Holding bitcoin ETFs given the futures contango - A difficult game

 


Bitcoin futures ETFs have started to be traded with the excitement associated with an easy method for investors to access bitcoin price activity; however, these instruments are not linked to the cash market but rather to bitcoin futures. This feature has significant implications for investors because these ETFs will be subject to roll risk. If the underlying futures market is in backwardation, long trades will gain from the roll-up the futures curve, but if the market is in contango, there is a negative cost from holding the long futures. 

So, what is the cost from holding bitcoin futures ETFs? The bitcoin futures market is in contango which creates a return drag. If the cash price does not move, the investor will lose on the roll cost.  

The cost of this contango effect is significant. The drop from second to first month bitcoin futures is over 11% on an annual basis on November 22. The futures are listed monthly. The cost is over 7% for third to second futures and 6% for fourth to third futures. Unfortunately, the liquidity for the back months is significantly lower than the front month, so trading is concentrated in the front two contracts. Volume in the front month is averaging a few thousand contracts while five months out the volume is less than 30 contracts. 

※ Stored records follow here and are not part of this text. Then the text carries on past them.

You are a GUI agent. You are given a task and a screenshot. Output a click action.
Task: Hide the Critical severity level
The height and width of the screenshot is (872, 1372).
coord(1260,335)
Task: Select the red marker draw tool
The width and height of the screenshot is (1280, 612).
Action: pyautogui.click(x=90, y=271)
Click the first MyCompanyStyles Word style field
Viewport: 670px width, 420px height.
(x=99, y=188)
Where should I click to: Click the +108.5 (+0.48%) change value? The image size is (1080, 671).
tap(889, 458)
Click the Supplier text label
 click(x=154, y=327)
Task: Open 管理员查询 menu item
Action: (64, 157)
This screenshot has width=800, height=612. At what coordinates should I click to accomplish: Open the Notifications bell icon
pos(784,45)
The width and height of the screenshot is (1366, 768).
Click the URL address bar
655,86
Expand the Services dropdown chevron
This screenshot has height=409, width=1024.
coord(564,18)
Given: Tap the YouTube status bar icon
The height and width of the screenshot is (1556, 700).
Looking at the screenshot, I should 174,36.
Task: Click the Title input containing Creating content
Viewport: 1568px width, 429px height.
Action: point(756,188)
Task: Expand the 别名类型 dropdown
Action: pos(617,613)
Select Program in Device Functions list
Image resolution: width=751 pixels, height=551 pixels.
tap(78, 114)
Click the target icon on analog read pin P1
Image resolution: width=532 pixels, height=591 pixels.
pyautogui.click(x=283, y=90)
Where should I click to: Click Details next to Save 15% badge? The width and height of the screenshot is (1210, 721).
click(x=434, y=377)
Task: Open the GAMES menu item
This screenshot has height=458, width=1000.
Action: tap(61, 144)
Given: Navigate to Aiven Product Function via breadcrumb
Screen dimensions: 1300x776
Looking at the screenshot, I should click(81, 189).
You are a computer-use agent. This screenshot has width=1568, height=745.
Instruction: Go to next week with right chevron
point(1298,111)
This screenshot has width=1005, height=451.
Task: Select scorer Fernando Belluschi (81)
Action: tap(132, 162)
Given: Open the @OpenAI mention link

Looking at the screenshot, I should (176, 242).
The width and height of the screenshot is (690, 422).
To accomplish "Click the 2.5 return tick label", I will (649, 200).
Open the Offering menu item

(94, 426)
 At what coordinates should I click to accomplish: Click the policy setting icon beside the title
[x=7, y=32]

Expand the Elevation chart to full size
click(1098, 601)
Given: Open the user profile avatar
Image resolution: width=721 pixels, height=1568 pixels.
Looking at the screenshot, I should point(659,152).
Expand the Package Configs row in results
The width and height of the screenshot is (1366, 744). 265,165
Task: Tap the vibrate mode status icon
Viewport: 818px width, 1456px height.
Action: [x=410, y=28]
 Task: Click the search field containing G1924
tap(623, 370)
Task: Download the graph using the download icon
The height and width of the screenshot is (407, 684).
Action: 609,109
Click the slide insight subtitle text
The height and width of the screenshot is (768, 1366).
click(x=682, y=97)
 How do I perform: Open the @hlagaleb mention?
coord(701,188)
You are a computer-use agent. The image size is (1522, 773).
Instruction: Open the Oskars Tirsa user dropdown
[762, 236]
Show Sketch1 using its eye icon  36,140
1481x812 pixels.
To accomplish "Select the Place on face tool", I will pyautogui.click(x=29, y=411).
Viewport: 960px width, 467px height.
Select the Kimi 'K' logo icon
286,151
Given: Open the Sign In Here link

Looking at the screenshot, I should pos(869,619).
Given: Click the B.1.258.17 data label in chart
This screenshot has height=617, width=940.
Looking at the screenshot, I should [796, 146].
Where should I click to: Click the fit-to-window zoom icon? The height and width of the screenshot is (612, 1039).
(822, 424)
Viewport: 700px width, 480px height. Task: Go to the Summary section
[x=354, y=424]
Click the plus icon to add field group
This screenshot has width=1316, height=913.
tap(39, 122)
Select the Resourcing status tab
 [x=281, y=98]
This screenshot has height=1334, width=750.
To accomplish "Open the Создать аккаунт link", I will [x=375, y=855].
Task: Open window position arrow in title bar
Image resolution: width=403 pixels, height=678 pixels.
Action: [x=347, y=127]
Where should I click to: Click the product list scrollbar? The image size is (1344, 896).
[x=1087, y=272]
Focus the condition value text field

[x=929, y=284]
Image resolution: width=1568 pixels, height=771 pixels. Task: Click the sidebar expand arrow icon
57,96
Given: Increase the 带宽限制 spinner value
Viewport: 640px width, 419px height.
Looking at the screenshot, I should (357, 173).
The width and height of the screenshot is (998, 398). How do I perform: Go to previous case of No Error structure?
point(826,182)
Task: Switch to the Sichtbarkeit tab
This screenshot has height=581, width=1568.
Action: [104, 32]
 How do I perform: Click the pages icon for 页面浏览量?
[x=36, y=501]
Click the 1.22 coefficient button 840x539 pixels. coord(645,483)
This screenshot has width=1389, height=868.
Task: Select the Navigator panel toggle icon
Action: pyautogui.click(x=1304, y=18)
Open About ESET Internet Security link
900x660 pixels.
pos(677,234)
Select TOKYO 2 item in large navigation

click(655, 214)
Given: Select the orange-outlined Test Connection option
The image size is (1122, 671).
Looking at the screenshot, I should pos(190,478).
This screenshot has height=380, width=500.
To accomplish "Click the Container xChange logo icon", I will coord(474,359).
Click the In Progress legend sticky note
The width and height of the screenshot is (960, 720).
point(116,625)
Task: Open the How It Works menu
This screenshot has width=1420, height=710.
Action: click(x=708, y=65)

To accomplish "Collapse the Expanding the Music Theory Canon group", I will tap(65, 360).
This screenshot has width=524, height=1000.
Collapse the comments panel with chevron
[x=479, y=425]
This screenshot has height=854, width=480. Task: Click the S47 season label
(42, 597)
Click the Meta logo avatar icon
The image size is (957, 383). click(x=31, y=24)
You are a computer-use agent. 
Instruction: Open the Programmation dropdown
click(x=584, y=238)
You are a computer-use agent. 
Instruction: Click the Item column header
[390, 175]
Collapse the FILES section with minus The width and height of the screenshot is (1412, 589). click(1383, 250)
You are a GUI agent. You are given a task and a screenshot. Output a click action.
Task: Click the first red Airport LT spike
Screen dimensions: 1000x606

To make money, the ETF investor has to overcome management fees that are close to 100 basis points, pay the transaction costs associated with the trading, pay brokerage on their transaction, and pay the roll costs which means that the hurdle necessary to make a positive return is well over 10% for trading the most liquid futures. 

There have been similar high costs associated with trading crude oil ETFs associated with the futures contract when the market is in contango; however, more liquid back months have allowed trading along the crude oil futures curve. Investors need to be aware of the market's structural costs before entering into these investments.